Nas mensagens exibidas Bolsonaro compartilha link de uma matéria do site O Antagonista com o título “PF na cola de 10 a 12 deputados bolsonaristas”, seguida da mensagem: “mais um motivo para a troca”, em referência à troca do comando da Polícia Federal que motivou a demissão de Moro do cargo de ministro da Justiça e Segurança Pública.
“Esse inquerito é conduzido pelo Ministro Alexandre no STF, diligências por ele determinada, quebras por ele determinadas, buscas por ele determinadas.Conversamos em seguida às 9h00”, respondeu Moro.

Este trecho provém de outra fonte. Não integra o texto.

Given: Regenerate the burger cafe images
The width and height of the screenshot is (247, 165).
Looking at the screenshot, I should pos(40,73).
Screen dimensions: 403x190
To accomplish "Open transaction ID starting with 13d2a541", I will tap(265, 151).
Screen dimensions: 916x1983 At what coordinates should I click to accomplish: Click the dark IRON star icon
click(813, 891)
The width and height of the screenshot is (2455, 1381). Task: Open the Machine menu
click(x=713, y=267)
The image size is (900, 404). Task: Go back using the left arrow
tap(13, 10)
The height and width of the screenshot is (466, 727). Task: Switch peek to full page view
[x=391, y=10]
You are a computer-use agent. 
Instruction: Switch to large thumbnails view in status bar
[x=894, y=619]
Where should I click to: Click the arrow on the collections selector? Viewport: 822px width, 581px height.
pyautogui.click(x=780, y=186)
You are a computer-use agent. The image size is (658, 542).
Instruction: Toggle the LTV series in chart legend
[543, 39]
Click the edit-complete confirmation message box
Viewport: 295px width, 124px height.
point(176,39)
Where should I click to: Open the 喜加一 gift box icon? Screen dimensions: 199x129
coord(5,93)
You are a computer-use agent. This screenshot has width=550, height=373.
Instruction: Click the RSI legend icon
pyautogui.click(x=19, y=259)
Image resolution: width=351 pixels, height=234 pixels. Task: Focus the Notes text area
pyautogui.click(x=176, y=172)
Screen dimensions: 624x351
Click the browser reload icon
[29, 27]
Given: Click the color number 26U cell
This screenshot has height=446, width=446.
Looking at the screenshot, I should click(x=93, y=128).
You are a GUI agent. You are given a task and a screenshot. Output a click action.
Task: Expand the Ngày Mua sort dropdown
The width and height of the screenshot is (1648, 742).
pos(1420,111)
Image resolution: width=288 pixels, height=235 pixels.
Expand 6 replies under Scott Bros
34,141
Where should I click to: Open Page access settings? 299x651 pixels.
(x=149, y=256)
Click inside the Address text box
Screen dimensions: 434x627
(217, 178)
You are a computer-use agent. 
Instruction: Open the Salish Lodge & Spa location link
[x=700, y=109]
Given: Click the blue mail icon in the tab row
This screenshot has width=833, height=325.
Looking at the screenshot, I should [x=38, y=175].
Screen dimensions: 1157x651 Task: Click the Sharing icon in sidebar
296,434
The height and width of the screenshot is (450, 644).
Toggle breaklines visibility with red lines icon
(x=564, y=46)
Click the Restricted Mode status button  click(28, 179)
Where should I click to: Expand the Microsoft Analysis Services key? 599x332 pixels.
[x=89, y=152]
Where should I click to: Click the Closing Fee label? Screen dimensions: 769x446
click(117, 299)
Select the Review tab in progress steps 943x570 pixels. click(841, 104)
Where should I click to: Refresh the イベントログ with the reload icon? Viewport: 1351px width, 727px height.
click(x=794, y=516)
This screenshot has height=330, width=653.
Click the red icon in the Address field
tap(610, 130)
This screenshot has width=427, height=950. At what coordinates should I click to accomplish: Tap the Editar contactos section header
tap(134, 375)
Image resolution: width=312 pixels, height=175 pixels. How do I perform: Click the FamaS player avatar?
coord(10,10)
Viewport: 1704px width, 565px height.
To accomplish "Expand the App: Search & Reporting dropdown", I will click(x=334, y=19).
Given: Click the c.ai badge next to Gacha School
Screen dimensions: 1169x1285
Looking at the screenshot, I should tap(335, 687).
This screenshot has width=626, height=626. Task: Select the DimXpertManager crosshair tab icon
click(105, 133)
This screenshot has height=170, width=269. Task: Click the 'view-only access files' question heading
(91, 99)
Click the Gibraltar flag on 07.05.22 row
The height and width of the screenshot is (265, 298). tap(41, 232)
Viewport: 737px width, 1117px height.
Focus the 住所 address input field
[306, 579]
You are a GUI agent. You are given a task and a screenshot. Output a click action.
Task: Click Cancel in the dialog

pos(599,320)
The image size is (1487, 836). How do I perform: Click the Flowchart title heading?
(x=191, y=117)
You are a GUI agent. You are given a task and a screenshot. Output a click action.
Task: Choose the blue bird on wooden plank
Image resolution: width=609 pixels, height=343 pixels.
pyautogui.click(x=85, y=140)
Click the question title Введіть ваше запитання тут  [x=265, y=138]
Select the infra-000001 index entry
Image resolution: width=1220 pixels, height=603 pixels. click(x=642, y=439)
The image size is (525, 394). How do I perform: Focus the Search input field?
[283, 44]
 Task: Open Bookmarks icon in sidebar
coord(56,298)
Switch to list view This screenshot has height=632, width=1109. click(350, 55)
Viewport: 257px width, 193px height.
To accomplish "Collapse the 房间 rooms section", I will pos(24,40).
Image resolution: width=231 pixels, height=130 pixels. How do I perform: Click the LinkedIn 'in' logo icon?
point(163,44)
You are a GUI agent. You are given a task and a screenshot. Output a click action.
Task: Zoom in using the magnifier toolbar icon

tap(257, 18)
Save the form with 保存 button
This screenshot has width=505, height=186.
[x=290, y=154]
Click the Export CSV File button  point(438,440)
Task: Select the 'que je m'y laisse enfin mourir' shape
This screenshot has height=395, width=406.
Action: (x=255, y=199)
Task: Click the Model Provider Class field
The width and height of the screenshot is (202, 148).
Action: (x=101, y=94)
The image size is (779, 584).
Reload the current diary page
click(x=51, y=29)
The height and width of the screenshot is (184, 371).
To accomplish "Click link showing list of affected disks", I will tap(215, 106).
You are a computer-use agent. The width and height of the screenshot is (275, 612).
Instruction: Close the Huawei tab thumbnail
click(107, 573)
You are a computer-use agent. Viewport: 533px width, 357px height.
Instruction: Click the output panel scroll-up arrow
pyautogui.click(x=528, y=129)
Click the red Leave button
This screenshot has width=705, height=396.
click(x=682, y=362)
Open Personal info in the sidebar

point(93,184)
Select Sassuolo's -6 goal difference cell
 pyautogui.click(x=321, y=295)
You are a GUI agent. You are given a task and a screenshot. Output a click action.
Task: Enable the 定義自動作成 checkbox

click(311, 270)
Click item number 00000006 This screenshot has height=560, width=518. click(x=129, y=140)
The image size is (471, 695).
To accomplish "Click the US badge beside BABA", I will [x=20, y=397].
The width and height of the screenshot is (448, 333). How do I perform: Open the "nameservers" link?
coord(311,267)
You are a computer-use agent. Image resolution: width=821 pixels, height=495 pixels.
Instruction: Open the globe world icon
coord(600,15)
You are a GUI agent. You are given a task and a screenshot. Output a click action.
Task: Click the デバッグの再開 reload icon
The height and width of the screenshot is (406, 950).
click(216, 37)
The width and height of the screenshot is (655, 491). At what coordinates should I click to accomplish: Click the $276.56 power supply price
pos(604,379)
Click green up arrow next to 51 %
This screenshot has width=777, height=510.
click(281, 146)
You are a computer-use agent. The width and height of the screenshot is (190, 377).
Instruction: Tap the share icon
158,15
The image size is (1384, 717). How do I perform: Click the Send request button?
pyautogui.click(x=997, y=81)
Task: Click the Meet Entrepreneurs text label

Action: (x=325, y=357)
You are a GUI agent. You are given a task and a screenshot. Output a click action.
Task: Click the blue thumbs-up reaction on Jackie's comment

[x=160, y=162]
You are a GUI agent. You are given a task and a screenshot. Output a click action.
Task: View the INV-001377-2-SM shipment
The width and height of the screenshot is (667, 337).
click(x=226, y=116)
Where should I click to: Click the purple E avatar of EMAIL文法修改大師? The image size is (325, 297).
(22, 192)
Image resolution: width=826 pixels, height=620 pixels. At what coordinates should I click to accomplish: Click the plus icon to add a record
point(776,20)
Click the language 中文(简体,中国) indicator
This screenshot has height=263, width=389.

A matéria postada por Bolsonaro foi publicada na última quarta-feira e fala sobre a investigação aberta pelo ministro do STF, Alexandre de Moraes, sobre atos em favor do AI-5 e do fechamento de instituições republicanas que tiveram a participação do presidente Jair Bolsonaro (sem partido) no domingo (19).
Na última terça-feira (21), Moraes autorizou a abertura de um inquérito para investigar possível violação da Lei de Segurança Nacional, atendendo a pedido do procurador-geral da República, Augusto Aras.
No pronunciamento em que confirmou sua saída, Moro afirmou Moro disse que o presidente o informou ter preocupação com investigações conduzidas pelo Supremo Tribunal Federal (STF). “O presidente me informou que tinha preocupação com inquéritos em curso no Supremo Tribunal Federal e que a troca seria oportuna, da Polícia Federal, por esse motivo. Não é uma razão e é algo que gera muita preocupação”.
Moro afirmou também que Bolsonaro insistiu, por diversas vezes, em nomear um comandante para a PF que fosse de confiança dele, para que ele pudesse ter acesso a inquéritos sigilosos.
“Ele [Bolsonaro] me disse que queria ter uma pessoa do contato pessoal dele, que ele pudesse colher informações, que ele pudesse colher relatórios de inteligência. Realmente, não é o papel da Polícia Federal prestar esse tipo de informação. As investigações têm que ser preservadas”, declarou o, agora, ex-ministro.
Vaga no STF
Moro também apresentou troca de mensagens em que a deputada federal Carla Zambelli (PSL-SP) recomenda a ele aceitar a nomeação de Alexandre Ramagem para a PF de forma a garantir uma vaga para ele no STF.
“Aceite o Ramage e vá sem setembro para o STF eu prometo ajudar, a fazer o JB prometer. Me comprometo a fazer Bolsonaro aceitar a ideia”, escreveu Zambelli. Moro negou o pedido “prezada, não estrou à venda”. O ex-juiz foi padrinho de casamento da deputada.
Alexandre Ramagem, diretor-geral da Agência Brasileira de Inteligência (Abin) é o nome que o presidente Jair Bolsonaro tentava emplacar na PF, mas Moro não aceitou. Ramagem foi o chefe da equipe de segurança do presidente na campanha de 2018.
Pronunciamento
Em discurso confuso após as acusações do ex-ministro Sergio Moro sobre interferir na Polícia Federal (PF), no fim da tarde desta sexta-feira (24), Bolsoanro afirmou que o ex-ministro barganhou uma indicação ao Supremo Tribunal Federal (STF) ao negociar quem comandaria a corporação policial.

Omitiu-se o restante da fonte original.